Set down exactly the lines of the records from the top to the line containing "版权所有 [button] (806, 1898)"; include both.

Collected data:
___
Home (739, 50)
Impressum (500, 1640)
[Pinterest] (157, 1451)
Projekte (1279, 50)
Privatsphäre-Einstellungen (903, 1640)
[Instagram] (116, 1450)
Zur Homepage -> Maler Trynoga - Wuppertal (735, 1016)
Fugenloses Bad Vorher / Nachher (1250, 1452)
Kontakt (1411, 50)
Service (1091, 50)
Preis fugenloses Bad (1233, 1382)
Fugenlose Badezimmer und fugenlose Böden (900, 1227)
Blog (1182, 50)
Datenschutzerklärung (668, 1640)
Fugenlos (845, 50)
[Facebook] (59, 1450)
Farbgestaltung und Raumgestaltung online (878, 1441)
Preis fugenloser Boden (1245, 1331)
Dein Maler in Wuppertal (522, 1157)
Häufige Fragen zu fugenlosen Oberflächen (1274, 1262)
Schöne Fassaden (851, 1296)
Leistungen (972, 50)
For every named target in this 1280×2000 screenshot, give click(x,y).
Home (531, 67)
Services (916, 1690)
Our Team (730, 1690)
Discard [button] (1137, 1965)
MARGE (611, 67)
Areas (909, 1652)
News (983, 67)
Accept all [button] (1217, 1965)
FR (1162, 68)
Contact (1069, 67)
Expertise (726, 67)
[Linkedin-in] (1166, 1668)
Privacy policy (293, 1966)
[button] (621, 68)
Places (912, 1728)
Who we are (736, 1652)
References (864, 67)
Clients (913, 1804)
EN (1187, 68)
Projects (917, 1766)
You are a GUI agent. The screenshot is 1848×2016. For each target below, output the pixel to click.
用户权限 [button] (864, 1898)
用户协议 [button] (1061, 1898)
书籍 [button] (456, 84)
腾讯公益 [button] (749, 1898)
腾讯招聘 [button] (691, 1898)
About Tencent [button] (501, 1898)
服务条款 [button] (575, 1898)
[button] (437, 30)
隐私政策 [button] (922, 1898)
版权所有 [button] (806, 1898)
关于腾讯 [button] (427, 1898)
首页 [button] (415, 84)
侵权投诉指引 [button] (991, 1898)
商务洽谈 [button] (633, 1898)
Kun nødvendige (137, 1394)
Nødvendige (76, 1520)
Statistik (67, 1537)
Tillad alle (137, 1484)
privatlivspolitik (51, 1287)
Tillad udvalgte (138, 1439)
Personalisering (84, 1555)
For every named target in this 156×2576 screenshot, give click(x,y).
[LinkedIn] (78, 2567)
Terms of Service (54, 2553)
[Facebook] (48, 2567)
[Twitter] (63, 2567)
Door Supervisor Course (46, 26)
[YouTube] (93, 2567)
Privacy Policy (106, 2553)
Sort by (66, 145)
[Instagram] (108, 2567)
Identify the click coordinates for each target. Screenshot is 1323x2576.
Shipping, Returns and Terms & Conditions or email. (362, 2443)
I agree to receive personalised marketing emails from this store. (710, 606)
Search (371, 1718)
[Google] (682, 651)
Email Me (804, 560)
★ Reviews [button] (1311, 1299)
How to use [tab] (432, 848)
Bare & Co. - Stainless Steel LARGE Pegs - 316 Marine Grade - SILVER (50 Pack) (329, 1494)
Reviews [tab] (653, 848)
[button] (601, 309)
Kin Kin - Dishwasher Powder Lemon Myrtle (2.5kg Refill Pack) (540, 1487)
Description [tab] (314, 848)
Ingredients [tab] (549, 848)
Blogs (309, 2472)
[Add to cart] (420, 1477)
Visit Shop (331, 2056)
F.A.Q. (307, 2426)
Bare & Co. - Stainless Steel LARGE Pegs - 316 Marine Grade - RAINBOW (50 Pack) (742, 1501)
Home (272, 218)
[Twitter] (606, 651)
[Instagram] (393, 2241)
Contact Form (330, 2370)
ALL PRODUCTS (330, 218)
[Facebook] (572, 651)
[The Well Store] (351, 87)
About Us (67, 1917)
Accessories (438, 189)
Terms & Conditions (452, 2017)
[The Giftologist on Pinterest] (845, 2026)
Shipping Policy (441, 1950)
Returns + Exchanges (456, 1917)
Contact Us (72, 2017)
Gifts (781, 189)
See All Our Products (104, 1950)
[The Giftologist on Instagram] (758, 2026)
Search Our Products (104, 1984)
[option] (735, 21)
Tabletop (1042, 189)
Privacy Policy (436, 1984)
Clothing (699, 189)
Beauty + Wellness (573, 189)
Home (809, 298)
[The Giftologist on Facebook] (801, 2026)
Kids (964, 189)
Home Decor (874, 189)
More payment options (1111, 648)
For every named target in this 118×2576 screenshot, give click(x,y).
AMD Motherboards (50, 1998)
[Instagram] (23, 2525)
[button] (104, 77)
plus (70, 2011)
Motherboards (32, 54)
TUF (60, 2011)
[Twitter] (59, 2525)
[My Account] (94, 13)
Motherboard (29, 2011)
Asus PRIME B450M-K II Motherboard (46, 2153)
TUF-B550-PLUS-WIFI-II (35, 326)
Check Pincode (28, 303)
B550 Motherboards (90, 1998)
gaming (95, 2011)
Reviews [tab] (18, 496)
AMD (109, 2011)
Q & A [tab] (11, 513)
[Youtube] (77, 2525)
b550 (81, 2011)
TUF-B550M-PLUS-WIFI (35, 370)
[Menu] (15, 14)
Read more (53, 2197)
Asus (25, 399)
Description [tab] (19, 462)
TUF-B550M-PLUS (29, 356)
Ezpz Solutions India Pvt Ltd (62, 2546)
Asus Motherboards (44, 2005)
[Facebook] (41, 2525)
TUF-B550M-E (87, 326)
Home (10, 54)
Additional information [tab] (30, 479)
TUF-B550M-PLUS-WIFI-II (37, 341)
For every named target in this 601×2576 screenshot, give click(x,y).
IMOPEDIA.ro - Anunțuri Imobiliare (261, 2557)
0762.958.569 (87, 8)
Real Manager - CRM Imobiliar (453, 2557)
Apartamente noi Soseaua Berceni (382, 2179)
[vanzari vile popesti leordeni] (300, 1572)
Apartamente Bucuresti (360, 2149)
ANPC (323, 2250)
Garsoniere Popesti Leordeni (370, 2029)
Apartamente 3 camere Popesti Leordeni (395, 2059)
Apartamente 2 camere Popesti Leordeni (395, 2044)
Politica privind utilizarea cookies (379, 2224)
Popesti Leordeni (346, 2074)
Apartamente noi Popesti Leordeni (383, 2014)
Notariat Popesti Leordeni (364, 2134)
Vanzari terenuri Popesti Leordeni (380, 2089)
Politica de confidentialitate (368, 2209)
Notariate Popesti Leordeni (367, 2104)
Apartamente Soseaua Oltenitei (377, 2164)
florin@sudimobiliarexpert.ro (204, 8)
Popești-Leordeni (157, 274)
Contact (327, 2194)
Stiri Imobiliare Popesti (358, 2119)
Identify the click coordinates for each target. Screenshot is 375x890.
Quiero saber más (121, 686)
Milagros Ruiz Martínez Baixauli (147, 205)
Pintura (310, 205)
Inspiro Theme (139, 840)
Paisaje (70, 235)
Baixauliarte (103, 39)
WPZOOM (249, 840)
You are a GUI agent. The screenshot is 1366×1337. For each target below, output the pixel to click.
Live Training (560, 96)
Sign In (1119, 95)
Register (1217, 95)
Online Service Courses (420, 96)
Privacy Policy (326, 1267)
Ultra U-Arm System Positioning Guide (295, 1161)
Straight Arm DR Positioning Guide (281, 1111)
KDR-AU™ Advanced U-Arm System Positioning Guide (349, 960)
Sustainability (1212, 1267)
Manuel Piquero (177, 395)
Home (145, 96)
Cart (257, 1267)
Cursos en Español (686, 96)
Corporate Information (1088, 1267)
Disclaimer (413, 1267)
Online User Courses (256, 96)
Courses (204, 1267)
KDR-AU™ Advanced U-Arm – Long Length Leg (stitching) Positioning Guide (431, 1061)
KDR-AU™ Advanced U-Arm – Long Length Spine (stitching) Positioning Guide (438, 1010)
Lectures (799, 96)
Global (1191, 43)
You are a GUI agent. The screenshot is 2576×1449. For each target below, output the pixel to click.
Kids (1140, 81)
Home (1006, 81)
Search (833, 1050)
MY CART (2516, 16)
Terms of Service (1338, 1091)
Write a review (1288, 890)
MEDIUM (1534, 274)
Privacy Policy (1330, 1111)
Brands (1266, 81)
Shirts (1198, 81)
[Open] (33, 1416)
___
**SOLUTION FOR THIS EXERCISE:**
Home (739, 50)
Impressum (500, 1640)
[Pinterest] (157, 1451)
Projekte (1279, 50)
Privatsphäre-Einstellungen (903, 1640)
[Instagram] (116, 1450)
Zur Homepage -> Maler Trynoga - Wuppertal (735, 1016)
Fugenloses Bad Vorher / Nachher (1250, 1452)
Kontakt (1411, 50)
Service (1091, 50)
Preis fugenloses Bad (1233, 1382)
Fugenlose Badezimmer und fugenlose Böden (900, 1227)
Blog (1182, 50)
Datenschutzerklärung (668, 1640)
Fugenlos (845, 50)
[Facebook] (59, 1450)
Farbgestaltung und Raumgestaltung online (878, 1441)
Preis fugenloser Boden (1245, 1331)
Dein Maler in Wuppertal (522, 1157)
Häufige Fragen zu fugenlosen Oberflächen (1274, 1262)
Schöne Fassaden (851, 1296)
Leistungen (972, 50)
For every named target in this 1280×2000 screenshot, give click(x,y).
Home (531, 67)
Services (916, 1690)
Our Team (730, 1690)
Discard [button] (1137, 1965)
MARGE (611, 67)
Areas (909, 1652)
News (983, 67)
Accept all [button] (1217, 1965)
FR (1162, 68)
Contact (1069, 67)
Expertise (726, 67)
[Linkedin-in] (1166, 1668)
Privacy policy (293, 1966)
[button] (621, 68)
Places (912, 1728)
Who we are (736, 1652)
References (864, 67)
Clients (913, 1804)
EN (1187, 68)
Projects (917, 1766)
You are a GUI agent. The screenshot is 1848×2016. For each target below, output the pixel to click.
用户权限 [button] (864, 1898)
用户协议 [button] (1061, 1898)
书籍 [button] (456, 84)
腾讯公益 [button] (749, 1898)
腾讯招聘 [button] (691, 1898)
About Tencent [button] (501, 1898)
服务条款 [button] (575, 1898)
[button] (437, 30)
隐私政策 [button] (922, 1898)
版权所有 [button] (806, 1898)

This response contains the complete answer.